Miogallus Temporal range: Miocene PreꞒ Ꞓ O S D C P T J K Pg N

Scientific classification
- Kingdom: Animalia
- Phylum: Chordata
- Class: Aves
- Order: Galliformes
- Family: Phasianidae
- Genus: †Miogallus Lambrecht, 1933
- Species: †M. altus
- Binomial name: †Miogallus altus Milne-Edwards, 1869
- Synonyms: ?Miophasianus; Miogallus longaevus;

= Miogallus =

- Authority: Milne-Edwards, 1869
- Synonyms: ?Miophasianus, Miogallus longaevus
- Parent authority: Lambrecht, 1933

Extinct genus of large pheasant

Miogallus is an extinct genus of large pheasant that lived during the Miocene of Europe. It contains a single species, Miogallus altus.

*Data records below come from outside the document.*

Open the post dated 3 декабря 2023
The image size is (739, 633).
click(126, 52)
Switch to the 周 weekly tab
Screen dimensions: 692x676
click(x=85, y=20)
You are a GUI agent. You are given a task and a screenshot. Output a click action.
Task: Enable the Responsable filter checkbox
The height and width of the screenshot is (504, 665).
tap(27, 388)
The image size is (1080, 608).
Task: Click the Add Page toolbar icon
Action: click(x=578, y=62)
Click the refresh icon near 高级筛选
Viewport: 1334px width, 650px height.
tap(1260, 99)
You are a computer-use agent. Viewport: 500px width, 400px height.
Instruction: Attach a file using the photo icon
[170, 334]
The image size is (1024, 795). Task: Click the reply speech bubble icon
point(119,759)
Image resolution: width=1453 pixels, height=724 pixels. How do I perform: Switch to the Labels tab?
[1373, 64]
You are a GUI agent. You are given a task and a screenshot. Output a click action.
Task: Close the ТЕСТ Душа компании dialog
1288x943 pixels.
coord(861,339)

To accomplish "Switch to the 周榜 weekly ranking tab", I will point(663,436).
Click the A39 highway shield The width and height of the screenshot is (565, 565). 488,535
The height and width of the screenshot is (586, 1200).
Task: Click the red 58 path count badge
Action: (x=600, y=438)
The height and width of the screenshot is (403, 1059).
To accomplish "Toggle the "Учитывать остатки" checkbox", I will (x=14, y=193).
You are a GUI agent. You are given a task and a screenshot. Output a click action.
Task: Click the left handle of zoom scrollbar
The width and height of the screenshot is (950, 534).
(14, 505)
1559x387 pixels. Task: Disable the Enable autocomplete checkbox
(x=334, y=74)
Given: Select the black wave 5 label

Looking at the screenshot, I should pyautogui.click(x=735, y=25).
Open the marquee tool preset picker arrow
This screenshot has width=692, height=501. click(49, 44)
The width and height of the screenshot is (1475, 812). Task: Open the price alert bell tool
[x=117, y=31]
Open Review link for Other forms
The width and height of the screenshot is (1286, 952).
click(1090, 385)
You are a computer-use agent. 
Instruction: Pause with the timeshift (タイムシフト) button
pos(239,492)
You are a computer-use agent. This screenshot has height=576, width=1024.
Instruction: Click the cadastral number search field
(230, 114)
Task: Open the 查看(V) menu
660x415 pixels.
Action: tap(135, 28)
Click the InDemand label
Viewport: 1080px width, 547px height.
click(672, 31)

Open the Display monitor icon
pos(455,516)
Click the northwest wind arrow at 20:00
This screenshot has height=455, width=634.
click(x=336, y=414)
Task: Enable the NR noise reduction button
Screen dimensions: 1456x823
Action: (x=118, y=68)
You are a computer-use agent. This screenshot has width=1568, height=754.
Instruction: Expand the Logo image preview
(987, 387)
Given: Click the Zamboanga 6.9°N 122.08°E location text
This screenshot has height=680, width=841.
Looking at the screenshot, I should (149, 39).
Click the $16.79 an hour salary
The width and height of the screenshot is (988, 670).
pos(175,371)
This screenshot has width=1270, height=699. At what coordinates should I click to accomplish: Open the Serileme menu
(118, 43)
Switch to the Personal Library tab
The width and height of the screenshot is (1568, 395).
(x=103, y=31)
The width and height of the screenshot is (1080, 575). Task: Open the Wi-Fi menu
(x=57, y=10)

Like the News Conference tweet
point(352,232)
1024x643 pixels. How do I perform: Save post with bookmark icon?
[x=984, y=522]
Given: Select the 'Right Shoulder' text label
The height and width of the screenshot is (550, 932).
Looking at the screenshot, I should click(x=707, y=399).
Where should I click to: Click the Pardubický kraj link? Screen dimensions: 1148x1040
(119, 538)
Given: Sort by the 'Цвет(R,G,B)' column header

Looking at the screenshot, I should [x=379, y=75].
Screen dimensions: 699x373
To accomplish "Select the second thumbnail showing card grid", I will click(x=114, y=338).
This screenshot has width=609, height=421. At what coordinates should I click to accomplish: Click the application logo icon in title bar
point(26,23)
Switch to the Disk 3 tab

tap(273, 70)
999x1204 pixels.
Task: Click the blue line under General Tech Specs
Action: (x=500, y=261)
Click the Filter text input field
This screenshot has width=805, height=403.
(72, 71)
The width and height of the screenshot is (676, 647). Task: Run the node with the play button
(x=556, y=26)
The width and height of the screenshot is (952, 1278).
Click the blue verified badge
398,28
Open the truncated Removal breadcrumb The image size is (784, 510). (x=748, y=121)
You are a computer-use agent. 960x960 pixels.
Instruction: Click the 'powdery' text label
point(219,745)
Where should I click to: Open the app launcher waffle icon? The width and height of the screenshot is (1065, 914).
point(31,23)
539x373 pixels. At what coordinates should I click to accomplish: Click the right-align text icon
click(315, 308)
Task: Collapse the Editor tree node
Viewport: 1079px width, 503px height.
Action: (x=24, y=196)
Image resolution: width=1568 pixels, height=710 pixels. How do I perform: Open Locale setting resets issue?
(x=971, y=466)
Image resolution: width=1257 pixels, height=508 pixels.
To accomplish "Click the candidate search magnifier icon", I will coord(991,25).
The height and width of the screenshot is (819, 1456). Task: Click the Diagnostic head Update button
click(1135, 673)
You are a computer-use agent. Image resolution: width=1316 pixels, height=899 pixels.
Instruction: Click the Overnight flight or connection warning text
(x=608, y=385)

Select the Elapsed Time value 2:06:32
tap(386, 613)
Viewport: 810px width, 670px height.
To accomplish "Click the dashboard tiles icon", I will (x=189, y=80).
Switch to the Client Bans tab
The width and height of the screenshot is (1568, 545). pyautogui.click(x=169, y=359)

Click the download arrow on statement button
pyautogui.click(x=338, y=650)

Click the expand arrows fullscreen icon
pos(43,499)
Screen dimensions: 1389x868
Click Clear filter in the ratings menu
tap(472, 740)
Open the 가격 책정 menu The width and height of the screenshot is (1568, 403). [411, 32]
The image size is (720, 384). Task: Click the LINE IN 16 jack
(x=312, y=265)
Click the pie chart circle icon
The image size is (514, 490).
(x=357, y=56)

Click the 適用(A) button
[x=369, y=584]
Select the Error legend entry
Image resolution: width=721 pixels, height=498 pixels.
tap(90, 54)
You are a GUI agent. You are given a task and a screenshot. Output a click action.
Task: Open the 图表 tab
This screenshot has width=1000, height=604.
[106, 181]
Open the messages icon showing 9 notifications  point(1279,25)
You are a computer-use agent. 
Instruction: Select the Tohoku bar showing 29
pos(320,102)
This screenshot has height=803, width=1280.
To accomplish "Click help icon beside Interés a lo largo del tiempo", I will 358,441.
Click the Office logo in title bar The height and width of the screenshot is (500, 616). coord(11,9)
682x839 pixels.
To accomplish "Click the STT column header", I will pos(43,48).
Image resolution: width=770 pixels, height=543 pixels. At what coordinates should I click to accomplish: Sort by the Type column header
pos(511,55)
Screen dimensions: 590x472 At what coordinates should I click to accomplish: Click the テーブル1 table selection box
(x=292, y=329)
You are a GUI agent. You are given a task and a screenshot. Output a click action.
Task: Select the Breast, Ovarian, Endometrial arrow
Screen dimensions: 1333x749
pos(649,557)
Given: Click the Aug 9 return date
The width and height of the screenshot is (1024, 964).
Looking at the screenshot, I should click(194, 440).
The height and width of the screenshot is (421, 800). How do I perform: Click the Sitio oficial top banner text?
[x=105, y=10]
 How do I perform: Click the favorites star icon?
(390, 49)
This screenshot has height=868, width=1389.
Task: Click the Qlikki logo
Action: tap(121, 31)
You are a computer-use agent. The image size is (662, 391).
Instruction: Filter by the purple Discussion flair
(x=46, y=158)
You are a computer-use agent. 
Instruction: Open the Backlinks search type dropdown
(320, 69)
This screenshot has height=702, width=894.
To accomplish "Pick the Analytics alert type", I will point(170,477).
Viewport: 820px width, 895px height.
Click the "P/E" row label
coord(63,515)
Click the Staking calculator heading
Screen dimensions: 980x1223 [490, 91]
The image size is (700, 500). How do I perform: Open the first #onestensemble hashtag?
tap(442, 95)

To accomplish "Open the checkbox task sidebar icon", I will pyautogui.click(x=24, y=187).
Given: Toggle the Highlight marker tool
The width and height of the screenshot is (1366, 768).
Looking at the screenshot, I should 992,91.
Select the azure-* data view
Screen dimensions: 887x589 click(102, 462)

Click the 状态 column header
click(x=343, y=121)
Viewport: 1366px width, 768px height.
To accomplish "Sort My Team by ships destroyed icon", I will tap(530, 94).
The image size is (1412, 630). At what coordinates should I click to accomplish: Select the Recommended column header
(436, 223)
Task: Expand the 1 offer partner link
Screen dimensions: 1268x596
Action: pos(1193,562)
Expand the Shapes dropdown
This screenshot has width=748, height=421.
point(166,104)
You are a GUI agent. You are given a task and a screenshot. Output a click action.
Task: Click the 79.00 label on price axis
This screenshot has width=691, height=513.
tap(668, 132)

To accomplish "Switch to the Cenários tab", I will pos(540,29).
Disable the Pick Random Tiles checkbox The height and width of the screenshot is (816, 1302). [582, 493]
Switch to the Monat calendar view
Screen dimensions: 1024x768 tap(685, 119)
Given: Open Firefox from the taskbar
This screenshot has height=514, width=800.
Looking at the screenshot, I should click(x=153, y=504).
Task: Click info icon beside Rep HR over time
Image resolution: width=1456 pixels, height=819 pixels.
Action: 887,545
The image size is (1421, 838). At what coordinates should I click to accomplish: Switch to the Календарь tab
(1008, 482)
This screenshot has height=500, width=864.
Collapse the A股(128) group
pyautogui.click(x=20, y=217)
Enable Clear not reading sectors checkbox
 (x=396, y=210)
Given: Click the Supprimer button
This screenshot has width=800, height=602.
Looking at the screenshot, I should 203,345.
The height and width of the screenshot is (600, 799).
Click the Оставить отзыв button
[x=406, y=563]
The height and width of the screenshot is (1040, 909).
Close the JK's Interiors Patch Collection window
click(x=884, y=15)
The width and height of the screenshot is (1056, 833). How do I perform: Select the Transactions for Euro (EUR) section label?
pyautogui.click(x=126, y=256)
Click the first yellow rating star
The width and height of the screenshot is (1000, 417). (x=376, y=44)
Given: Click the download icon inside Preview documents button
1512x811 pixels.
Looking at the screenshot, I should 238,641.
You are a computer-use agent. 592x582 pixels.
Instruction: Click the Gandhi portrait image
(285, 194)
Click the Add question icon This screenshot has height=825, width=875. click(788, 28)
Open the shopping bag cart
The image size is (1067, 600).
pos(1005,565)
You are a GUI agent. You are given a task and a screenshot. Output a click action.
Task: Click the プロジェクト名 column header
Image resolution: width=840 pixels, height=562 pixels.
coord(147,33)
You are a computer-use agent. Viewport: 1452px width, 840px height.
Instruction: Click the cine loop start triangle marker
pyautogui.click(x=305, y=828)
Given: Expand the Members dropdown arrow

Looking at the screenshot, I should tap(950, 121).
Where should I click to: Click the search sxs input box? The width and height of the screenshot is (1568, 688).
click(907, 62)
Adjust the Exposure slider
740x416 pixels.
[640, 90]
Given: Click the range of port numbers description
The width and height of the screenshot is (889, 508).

Miogallus altus is better known as Miophasianus altus found by Mlíkovský who found the genus Miophasianus Lambrech in 1933 to be a nomen nudum. Even if the genus name Miophasianus was made available later by Brodkorb, we agree with Mlikovský that Miogallus longaevus Lambrecht, 1933 is very probably a junior synonym of M. altus. As a consequence of the priority of Miogallus Lambrecht, 1933 over Miophasianus Brodkorb, 1952, the species must be named Miogallus altus.